Exercise brief: Find each line below that contains the string "screenshot" and copy those lines. Uppercase and lowercase count as different.
┄┄┄┄┄┄
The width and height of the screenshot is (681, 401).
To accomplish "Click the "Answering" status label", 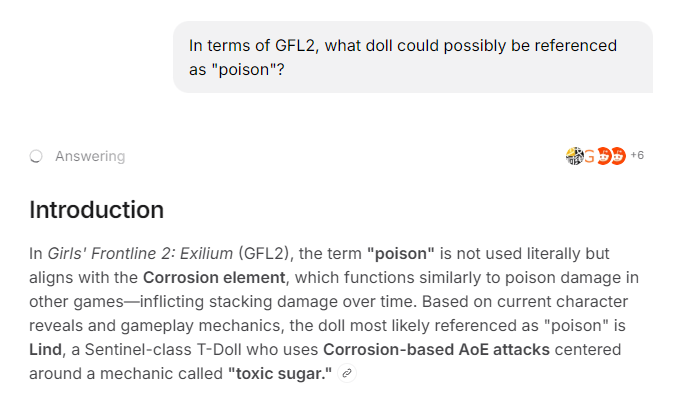I will click(90, 156).
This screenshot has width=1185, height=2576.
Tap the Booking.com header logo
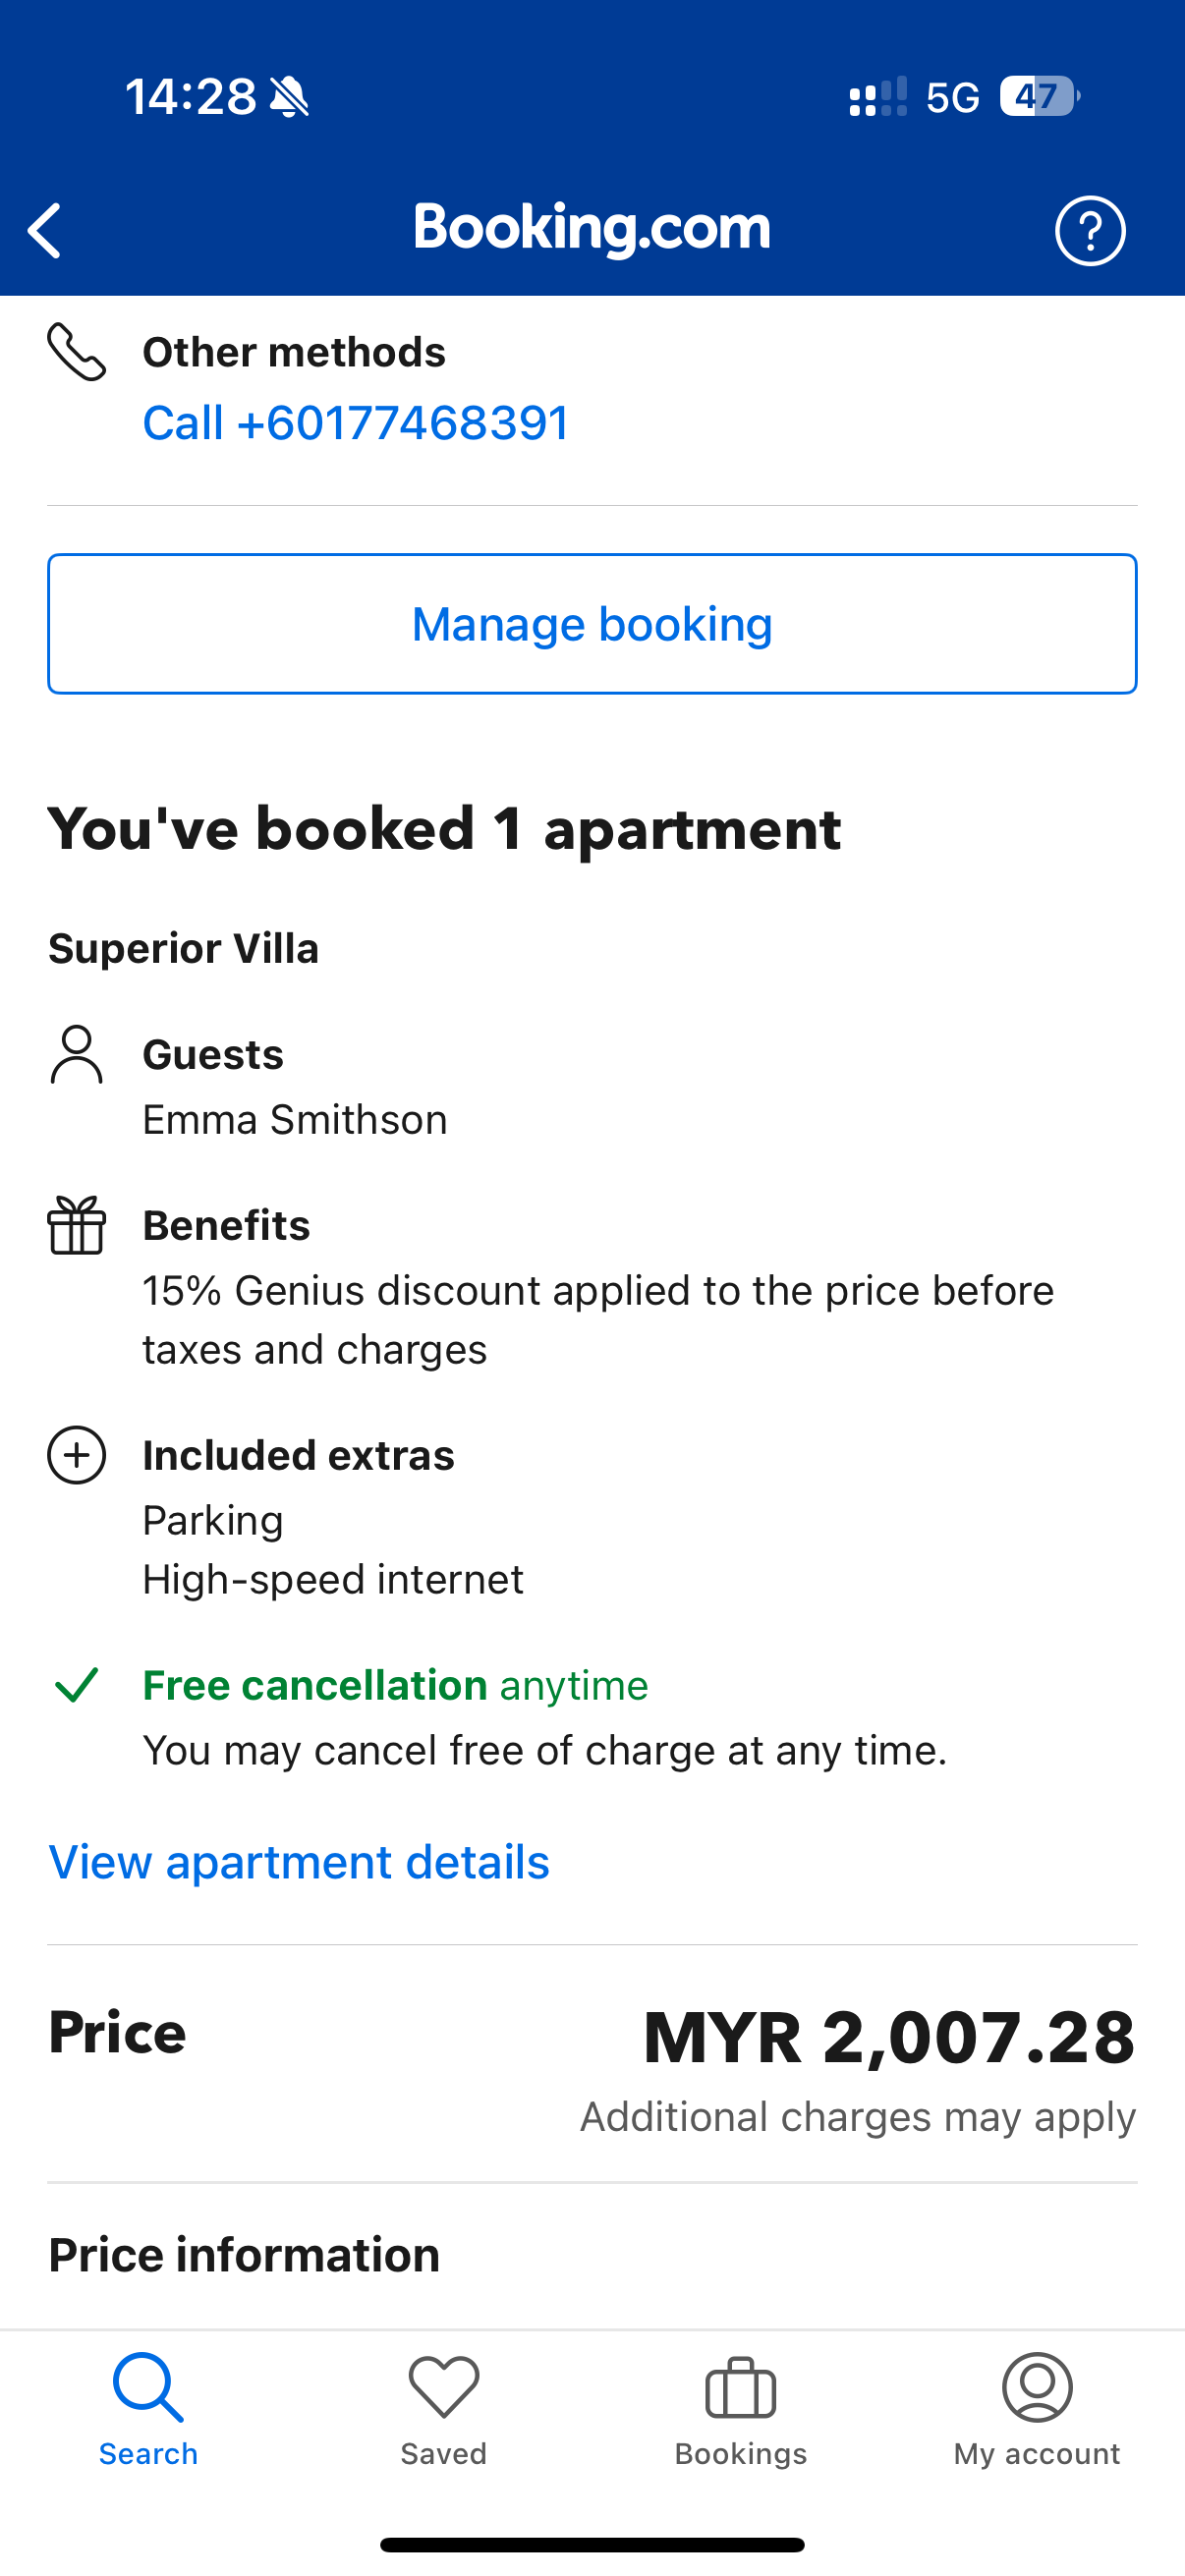pyautogui.click(x=592, y=228)
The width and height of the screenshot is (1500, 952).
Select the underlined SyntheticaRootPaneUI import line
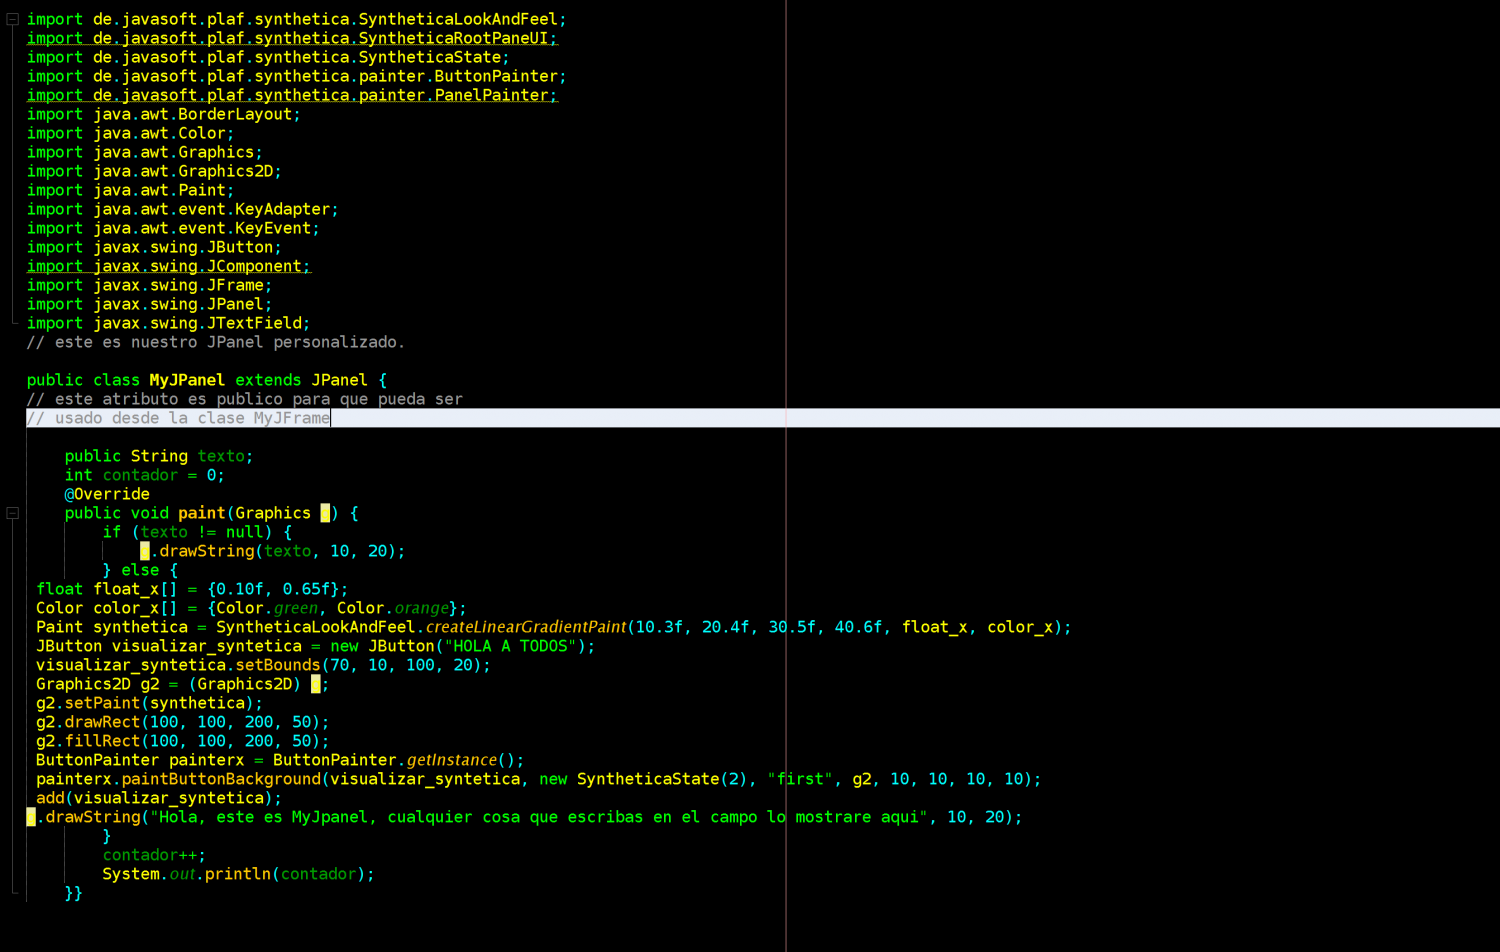coord(292,38)
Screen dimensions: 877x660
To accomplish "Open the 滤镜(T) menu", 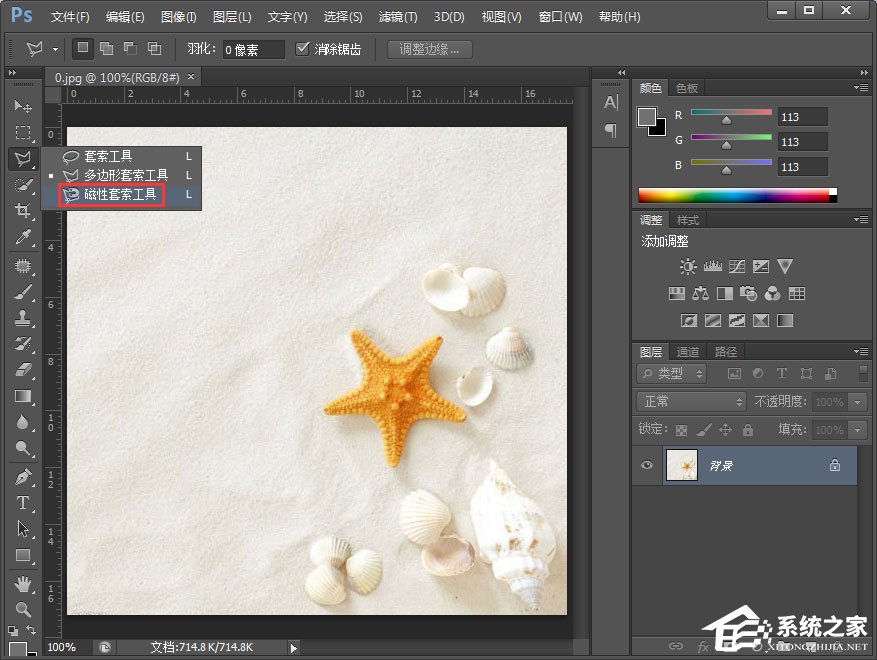I will click(398, 17).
┄┄┄┄┄┄
Response below:
The width and height of the screenshot is (681, 401).
This screenshot has width=1185, height=2576.
The width and height of the screenshot is (1500, 952).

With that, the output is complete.